## To do
Write out every line of the listing below without changes, and leave the pictures out.

Word and item position data
--- begin ---

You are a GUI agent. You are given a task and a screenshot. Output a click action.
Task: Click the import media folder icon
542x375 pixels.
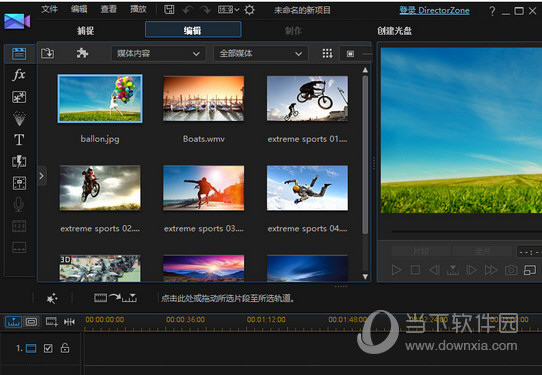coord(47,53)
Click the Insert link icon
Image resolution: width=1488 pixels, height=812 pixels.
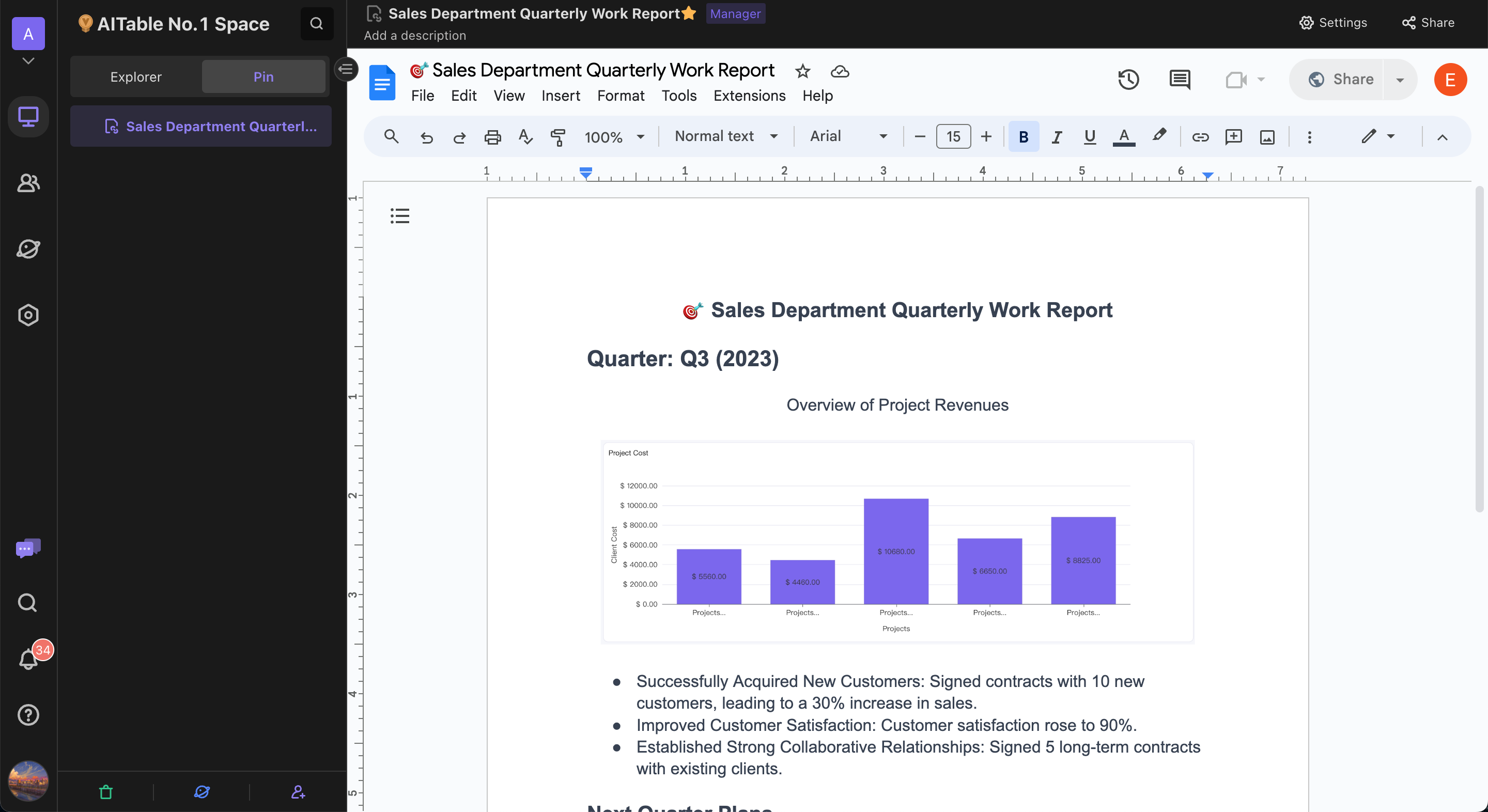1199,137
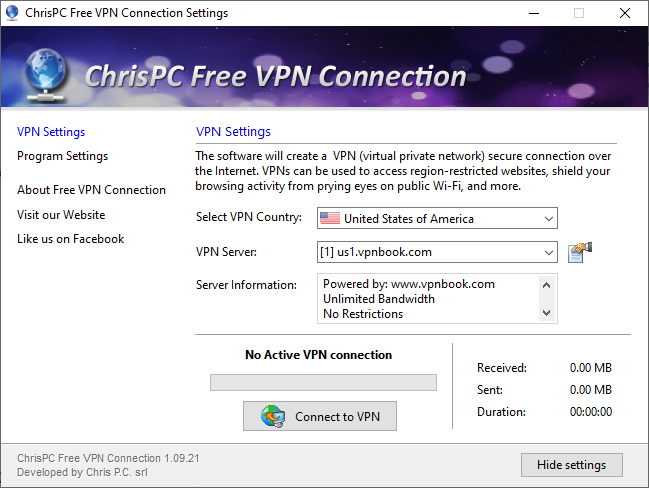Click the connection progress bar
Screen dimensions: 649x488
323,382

--- end ---

## Output for this task
You are a GUI agent. You are given a task and a screenshot. Output a click action.
Task: Click the import media folder icon
542x375 pixels.
coord(47,53)
Click the Insert link icon
Image resolution: width=1488 pixels, height=812 pixels.
1199,137
Click the connection progress bar
Screen dimensions: 649x488
323,382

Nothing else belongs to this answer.